_Collection entries_:
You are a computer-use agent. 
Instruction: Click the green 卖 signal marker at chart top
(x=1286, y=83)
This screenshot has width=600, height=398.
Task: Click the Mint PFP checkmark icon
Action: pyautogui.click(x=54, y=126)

---

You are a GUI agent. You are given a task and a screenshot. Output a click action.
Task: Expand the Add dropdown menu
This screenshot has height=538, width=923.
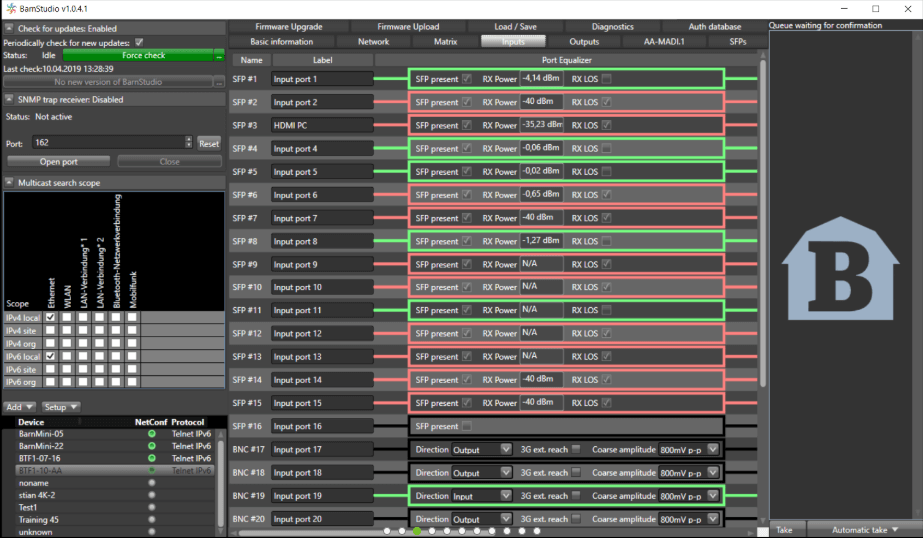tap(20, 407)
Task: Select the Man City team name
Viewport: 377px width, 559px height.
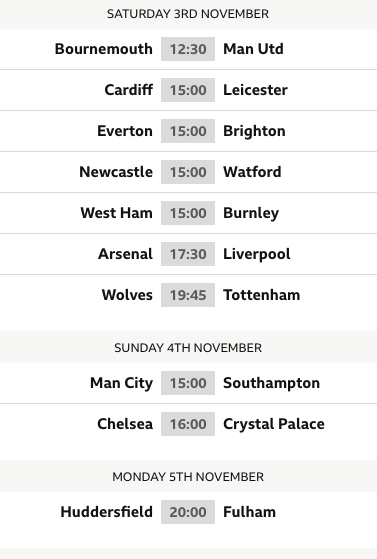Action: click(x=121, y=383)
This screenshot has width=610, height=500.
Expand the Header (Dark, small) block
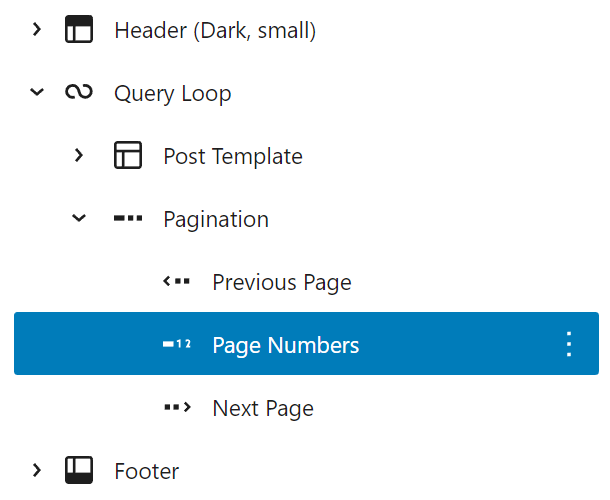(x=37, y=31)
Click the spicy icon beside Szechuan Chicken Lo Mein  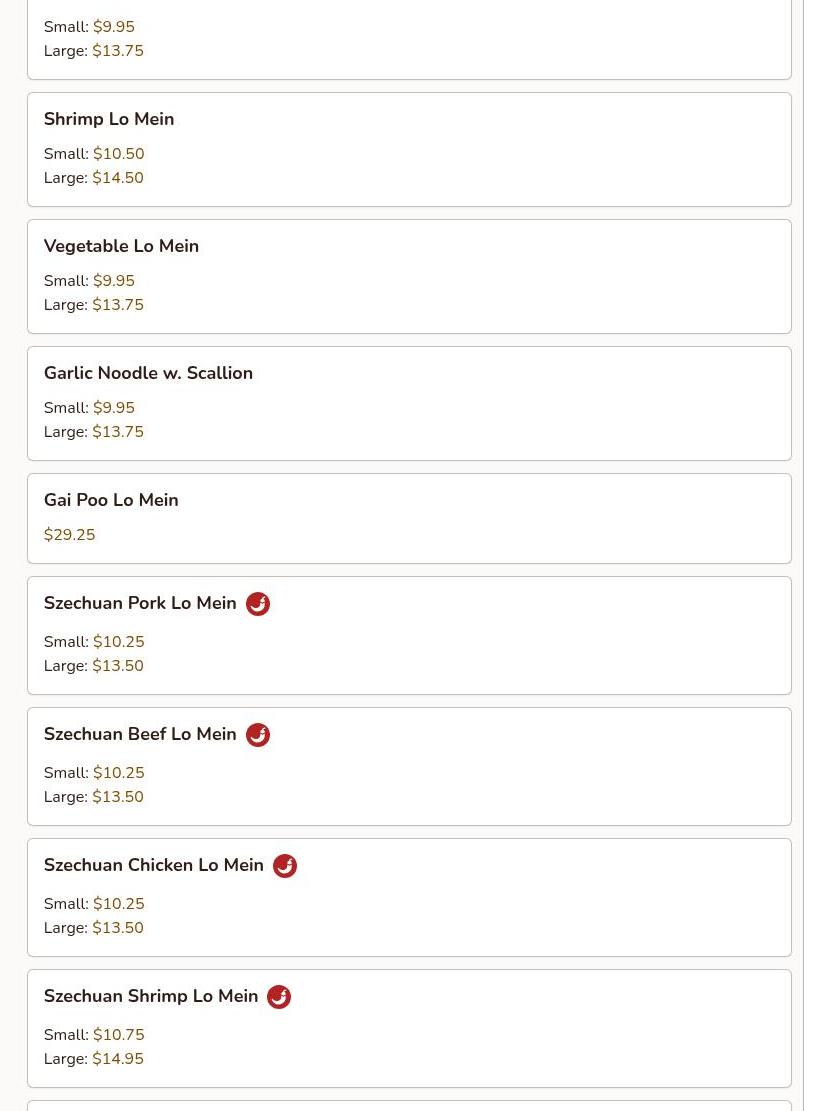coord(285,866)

_What is needed_:
Lines holding the word "agent" are the answer; copy each one from the records above.

_Response to the exercise_:
You are a computer-use agent. 
You are a GUI agent. You are given a task and a screenshot. Output a click action.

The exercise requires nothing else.